Robert went to a local pharmacy to get his first dose of the Pfizer vaccine in July and returned for a second dose last week.
He’s glad he has greater protection against COVID-19 and is comforted by this week’s announcement that the Pfizer vaccine has final Food and Drug Administration approval after previously being distributed under an emergency authorization. Still, he has lingering questions about the long-term effects of the shot.
“This whole situation has just been frustrating. I’ve always desired to get vaccinated because I feel that’s the patriotic and moral thing to do, but I believe my situation as an airline pilot is unique,” he said. “Ultimately, my top priority and responsibility lies with providing for my family.
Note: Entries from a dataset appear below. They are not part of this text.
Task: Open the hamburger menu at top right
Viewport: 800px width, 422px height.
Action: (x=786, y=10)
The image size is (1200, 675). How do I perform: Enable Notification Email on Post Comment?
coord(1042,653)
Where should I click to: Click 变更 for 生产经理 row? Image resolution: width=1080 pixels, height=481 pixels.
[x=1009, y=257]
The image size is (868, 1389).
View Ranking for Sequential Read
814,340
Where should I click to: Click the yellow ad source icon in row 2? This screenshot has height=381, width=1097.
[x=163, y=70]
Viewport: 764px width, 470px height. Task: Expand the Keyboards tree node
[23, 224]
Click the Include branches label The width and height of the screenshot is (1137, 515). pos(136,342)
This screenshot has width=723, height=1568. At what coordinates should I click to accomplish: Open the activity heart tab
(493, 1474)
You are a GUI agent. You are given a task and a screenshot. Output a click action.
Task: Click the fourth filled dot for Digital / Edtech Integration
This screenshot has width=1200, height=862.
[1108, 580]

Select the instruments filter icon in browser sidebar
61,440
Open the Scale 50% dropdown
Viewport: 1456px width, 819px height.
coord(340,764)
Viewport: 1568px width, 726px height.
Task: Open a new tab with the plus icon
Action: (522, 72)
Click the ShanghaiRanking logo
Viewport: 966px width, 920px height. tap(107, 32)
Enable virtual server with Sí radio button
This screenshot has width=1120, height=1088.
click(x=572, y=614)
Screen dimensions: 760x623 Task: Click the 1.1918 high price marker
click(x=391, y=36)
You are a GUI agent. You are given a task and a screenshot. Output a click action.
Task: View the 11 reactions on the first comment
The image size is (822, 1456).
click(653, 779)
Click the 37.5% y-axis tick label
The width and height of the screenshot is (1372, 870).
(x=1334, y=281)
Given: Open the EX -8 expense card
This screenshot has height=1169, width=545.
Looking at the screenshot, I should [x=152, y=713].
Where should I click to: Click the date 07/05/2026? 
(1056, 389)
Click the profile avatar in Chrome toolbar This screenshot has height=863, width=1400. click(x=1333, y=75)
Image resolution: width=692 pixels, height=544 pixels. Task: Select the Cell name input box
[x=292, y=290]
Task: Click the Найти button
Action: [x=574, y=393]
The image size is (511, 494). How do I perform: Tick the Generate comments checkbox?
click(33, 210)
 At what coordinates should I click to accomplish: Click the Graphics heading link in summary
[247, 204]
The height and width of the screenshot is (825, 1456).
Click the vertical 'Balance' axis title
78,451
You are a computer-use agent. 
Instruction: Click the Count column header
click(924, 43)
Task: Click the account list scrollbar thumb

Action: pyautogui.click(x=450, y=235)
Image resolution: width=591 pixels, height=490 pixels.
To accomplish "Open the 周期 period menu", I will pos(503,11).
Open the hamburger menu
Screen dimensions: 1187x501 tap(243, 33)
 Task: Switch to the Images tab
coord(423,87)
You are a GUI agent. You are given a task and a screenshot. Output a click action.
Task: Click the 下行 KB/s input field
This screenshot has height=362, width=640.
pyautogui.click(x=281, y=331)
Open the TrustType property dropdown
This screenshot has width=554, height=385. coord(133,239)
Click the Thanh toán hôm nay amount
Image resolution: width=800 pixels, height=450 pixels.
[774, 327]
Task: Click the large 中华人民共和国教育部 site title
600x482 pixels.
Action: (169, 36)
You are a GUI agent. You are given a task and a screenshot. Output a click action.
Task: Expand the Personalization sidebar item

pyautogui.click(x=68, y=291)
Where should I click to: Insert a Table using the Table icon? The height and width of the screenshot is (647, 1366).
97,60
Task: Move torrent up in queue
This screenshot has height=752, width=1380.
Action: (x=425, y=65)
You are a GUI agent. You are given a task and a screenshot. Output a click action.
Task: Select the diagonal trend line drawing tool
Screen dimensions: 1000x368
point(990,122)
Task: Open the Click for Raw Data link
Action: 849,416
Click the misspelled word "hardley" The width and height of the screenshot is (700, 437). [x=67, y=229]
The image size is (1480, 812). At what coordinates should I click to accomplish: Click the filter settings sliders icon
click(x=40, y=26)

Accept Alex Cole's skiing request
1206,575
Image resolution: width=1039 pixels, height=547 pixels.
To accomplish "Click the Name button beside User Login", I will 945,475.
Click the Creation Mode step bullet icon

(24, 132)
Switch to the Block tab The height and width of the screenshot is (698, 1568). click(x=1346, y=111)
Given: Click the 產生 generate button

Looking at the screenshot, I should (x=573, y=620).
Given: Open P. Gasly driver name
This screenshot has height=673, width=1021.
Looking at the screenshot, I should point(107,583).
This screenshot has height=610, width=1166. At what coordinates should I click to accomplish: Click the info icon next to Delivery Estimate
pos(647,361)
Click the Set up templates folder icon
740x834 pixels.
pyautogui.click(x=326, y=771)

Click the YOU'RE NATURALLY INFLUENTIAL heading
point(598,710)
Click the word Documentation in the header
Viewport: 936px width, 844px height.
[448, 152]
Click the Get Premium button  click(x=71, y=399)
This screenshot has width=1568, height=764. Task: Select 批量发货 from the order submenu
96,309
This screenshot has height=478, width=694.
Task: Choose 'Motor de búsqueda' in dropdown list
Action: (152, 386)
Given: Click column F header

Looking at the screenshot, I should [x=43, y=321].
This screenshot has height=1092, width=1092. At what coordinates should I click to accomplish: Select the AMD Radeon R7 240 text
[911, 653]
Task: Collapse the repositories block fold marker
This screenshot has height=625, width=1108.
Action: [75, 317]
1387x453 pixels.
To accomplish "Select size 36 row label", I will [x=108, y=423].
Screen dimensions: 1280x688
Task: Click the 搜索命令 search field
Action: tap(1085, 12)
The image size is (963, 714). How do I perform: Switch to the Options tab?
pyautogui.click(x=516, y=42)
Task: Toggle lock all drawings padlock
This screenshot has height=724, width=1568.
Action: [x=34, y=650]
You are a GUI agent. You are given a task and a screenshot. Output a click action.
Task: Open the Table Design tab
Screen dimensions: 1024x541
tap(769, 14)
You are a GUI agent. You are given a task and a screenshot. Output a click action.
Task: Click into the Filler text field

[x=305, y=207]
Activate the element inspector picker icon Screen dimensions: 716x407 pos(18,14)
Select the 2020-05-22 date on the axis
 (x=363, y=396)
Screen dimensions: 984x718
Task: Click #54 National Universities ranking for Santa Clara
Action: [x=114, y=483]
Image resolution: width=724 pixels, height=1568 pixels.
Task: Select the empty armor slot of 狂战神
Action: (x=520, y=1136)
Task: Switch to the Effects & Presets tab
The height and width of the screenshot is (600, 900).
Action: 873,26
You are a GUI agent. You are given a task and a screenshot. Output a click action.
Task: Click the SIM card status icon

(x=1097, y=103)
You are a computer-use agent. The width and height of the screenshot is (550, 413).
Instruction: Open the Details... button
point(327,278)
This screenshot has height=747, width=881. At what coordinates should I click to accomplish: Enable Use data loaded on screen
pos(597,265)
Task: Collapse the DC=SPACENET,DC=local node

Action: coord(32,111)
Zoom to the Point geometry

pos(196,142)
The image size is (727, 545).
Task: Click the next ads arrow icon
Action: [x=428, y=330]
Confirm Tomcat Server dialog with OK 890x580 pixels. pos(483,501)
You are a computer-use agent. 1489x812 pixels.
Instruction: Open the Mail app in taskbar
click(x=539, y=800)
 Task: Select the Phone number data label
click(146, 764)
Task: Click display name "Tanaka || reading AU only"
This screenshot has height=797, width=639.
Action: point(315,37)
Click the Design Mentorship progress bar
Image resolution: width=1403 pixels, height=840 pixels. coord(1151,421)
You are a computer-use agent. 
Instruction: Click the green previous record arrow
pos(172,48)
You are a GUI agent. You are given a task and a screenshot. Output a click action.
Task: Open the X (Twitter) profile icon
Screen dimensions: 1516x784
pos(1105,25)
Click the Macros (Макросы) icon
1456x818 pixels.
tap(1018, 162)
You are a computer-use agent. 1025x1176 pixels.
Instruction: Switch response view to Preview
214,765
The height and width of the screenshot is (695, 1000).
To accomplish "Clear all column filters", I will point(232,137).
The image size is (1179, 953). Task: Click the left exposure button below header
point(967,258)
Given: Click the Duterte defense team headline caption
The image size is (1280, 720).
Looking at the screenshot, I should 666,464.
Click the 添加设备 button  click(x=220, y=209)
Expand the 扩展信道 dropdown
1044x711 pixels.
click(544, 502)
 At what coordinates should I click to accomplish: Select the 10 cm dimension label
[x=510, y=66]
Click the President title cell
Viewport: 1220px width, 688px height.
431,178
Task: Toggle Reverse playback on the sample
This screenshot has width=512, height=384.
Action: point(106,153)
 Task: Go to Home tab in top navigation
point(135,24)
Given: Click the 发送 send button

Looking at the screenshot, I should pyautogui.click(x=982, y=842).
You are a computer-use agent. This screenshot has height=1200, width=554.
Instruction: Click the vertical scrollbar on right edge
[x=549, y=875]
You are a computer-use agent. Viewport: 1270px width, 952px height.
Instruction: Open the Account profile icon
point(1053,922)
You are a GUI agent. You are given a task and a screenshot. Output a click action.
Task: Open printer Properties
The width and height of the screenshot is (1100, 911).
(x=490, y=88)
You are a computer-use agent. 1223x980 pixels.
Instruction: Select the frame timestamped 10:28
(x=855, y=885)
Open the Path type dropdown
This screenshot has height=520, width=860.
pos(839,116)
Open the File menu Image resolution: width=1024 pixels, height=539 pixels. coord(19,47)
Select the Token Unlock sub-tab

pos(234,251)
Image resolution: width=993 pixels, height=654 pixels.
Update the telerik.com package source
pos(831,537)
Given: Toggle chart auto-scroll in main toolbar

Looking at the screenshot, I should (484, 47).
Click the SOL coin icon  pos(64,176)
The conflict between the two has been difficult to navigate.”
‘Keep trying’
The established trust between patients and their primary care providers is the most important tool for overcoming vaccine hesitancy, Kepka said. But personal stories are the next best thing and can even change people who seem deeply entrenched, she explained.
“I always say, don’t just put someone in a box as the anti-vaxxer family,” Kepka tells clinics during trainings on vaccination. “Keep trying, because life happens, and it affects people’s attitudes and their intentions and what they think is best for their child or for themselves.”
Stormy — who contracted the disease in December, just a couple of weeks after she turned down her first chance at the vaccine — said her personal battle with the disease gave her a change of perspective.
Though her condition kept deteriorating in the days after her positive test, feelings of guilt and shame flooded her when she thought about becoming becoming a patient in the hospital where she worked. She kept trying to battle the infection from home, but her strength continued to wane until she couldn’t even stand in the shower or walk to the bathroom.
When she finally agreed to go into the emergency room, she avoided making eye contact with her husband as she climbed out of their truck and headed inside.
“I did not want that to be my goodbye,” she said.
The doctors diagnosed her with double pneumonia and sepsis. And although she recovered enough to go back home in about a day, she was back in the hospital several weeks later when she started coughing up blood because of a clot in her lungs.
Stormy said she still experiences lingering symptoms. Her co-workers used to call her “speedy” and tease her about her brisk pace. Now, climbing up a flight of stairs leaves her winded, and she hasn’t gone mountain biking with her family since before her illness.
Months later, she agreed to share her story on her local health department’s YouTube channel, despite her fears about the potential backlash against her. She’s glad she did. People have come up to her in the grocery store to let her know that her account convinced a relative or friend to get the shot, she said.
And while she’s still waiting on a doctor’s approval to be inoculated, those closest to her have changed their minds and chosen to get the shot, she said.
She respects each person’s right to make a decision about getting the vaccine but wants people to understand what it can mean to forgo it.
Her husband and children all had the virus and experienced little more than itchy throats and body aches, while it felt like she came down with almost every symptom COVID-19 could throw at her. She might never understand why.
“I gambled. I rolled the dice, and I lost,” she said. “I struggle with that decision daily.”